Document extract:
- Opening Delimiter -

Red Light Therapy: Benefits, Side Effects And Uses

Red Light Therapy: Benefits, Side Effects And Uses

BENEFITS OF RED LIGHT THERAPY Reading Red Light Therapy: Benefits, Side Effects And Uses 4 minutes Next Red Light Therapy For Weight Loss: Is It Effective?

Red light therapy may be beneficial when it comes to improved skin appearance, wound healing and pain management, according to current research.

Red light therapy uses the therapeutic application of light energy primarily to aid in the healing of skin and muscular conditions, such as scarring and tendonitis. By exposing the body to a low wavelength of red light (620 to 750 nanometers), red light therapy stimulates increased energy production in the cells, which may lead to myriad health benefits.

While there are promising studies suggesting the efficacy of red light therapy, more research is necessary to fully determine its potential benefits. However, it’s already being used with success in many different clinical settings.

- Closing Delimiter -

Exercise aim:
Continue the red light therapy text from where it ends. The data that follows has no connection to the red light therapy text.

Record excerpts:
- Opening Delimiter -

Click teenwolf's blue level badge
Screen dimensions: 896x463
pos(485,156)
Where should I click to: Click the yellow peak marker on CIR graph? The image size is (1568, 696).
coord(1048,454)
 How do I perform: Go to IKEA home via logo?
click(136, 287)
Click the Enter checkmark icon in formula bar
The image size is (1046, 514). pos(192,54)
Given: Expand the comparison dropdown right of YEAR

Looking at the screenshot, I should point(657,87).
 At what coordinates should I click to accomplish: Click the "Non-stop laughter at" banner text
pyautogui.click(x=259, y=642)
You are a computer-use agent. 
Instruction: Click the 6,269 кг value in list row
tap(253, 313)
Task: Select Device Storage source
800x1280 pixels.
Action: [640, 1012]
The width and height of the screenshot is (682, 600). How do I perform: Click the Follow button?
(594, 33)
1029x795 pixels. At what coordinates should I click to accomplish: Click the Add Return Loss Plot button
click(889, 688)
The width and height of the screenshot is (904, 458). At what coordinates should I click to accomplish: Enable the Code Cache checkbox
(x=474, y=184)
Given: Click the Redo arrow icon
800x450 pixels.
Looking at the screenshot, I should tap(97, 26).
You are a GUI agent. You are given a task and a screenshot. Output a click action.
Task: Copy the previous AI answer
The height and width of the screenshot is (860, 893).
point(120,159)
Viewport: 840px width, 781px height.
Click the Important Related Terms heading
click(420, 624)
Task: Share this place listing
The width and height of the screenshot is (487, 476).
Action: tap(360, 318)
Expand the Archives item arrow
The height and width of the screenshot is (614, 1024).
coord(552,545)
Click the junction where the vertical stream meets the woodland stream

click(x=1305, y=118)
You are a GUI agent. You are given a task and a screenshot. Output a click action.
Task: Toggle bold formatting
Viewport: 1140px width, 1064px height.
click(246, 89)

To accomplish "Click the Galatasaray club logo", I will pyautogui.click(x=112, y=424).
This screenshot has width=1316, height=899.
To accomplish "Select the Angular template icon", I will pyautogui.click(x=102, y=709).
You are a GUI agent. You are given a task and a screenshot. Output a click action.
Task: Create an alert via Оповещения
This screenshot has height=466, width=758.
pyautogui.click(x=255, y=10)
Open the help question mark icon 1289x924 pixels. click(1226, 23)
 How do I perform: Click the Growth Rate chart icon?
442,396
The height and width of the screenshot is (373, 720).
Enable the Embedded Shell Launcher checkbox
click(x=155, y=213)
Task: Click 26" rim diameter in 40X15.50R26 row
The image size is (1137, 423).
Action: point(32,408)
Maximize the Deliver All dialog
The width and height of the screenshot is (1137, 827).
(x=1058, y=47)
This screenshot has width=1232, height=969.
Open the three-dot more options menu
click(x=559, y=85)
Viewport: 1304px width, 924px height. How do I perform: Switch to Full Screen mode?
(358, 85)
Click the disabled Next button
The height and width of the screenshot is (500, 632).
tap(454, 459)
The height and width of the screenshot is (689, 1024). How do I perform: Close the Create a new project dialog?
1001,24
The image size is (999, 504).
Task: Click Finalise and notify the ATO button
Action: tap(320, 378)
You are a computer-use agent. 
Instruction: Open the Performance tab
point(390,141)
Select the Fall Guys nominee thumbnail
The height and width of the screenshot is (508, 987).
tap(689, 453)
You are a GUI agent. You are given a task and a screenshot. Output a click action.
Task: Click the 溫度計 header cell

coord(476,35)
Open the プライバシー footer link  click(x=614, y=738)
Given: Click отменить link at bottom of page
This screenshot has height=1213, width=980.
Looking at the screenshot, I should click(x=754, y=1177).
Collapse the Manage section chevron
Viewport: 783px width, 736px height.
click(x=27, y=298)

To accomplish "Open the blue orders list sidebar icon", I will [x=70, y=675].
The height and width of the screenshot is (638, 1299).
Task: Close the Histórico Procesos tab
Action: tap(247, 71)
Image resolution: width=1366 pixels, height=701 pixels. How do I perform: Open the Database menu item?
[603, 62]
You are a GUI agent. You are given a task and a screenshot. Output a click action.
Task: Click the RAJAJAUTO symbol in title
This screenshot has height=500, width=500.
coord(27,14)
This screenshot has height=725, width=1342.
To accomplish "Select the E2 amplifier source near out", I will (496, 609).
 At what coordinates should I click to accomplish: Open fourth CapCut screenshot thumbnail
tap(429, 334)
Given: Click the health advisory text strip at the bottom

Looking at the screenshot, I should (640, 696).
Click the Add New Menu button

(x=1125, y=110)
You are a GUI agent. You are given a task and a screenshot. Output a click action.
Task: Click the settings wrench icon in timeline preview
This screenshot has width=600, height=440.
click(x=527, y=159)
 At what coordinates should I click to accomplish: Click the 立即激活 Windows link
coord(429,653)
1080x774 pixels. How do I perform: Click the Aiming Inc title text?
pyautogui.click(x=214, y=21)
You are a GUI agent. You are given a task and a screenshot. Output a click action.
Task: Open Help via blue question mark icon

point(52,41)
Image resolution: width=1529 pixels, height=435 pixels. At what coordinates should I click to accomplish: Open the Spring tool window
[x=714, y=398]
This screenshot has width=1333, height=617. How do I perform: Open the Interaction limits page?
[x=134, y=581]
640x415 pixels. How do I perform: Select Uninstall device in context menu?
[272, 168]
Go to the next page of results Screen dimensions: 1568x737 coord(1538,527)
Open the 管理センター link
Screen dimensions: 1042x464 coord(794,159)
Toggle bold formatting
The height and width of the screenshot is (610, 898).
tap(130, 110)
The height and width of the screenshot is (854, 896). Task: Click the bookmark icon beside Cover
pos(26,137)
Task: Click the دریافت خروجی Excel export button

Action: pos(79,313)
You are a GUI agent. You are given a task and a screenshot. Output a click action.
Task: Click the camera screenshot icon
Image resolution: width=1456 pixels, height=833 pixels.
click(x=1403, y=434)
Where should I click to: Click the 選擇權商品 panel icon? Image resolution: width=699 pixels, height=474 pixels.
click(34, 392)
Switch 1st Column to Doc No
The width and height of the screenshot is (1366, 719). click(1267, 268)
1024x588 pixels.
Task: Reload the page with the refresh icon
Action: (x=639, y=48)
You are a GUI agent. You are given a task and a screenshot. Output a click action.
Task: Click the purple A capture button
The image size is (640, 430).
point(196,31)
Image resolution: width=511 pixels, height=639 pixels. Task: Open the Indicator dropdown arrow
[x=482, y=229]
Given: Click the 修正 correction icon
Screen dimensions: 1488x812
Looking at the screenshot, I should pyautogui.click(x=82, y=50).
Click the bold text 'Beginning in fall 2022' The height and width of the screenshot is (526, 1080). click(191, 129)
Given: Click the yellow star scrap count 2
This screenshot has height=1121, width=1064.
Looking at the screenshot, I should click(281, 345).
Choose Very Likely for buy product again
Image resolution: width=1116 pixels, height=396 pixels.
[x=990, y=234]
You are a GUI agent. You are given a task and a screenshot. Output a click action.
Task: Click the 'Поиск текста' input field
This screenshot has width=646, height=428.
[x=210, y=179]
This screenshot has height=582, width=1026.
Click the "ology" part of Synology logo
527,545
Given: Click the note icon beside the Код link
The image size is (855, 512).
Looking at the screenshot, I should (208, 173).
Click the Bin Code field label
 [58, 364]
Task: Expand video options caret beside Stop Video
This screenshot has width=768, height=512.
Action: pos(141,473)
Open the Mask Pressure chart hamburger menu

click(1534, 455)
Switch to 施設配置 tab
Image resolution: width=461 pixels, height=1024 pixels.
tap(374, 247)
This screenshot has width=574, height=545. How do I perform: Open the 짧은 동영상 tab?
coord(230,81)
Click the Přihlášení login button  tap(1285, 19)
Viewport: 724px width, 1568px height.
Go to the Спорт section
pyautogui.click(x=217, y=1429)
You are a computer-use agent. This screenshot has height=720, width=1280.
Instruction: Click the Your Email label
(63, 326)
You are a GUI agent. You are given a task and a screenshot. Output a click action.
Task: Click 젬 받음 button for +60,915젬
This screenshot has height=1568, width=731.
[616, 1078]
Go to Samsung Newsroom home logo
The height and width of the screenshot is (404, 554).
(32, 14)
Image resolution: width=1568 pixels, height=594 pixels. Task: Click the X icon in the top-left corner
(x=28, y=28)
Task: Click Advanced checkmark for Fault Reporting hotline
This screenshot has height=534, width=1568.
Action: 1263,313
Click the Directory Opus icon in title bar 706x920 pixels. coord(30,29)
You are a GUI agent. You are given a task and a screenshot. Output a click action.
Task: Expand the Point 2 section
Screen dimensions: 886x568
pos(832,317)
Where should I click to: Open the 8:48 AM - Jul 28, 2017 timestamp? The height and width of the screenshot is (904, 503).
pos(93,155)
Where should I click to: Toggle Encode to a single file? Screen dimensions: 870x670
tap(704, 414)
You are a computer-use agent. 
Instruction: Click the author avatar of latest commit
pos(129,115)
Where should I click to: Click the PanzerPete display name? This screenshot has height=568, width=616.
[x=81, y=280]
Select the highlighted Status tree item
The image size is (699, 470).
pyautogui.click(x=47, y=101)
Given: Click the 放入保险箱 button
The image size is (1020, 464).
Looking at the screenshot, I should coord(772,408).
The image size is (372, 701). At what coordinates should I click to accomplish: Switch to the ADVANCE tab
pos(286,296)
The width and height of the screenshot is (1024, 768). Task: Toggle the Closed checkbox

- Closing Delimiter -

Answer:
Read on to learn more, including potential benefits, side effects and how to use red light therapy.

What Is Red Light Therapy?

When it comes to the discovery of potential benefits of red light therapy, you can actually thank voyages to outer space.

In October 1995, sources of red light—part of the visible spectrum of light—made their space shuttle flight debut on the second U.S. Microgravity Laboratory Spacelab mission (STS-73, Columbia) as part of experiments in plant growth.

“It was here that astronauts tending the plant growth chambers noticed little scratches on their hands began to heal,” says red light therapy researcher Janis T. Eells, Ph.D., a professor in the Department of Biomedical Sciences at the University of Wisconsin-Milwaukee. “Nothing heals in space, so NASA funded many years of research with these lights for human trials.”

These studies led to the discovery that red light therapy could be used deliberately as a type of photomedicine, which is the application of light for health and healing purposes. Visible light penetrates biological tissues, such as cells, muscle tissues and nerve tissues—with red and near-infrared (NIR) light going deeper than green, blue or violet light.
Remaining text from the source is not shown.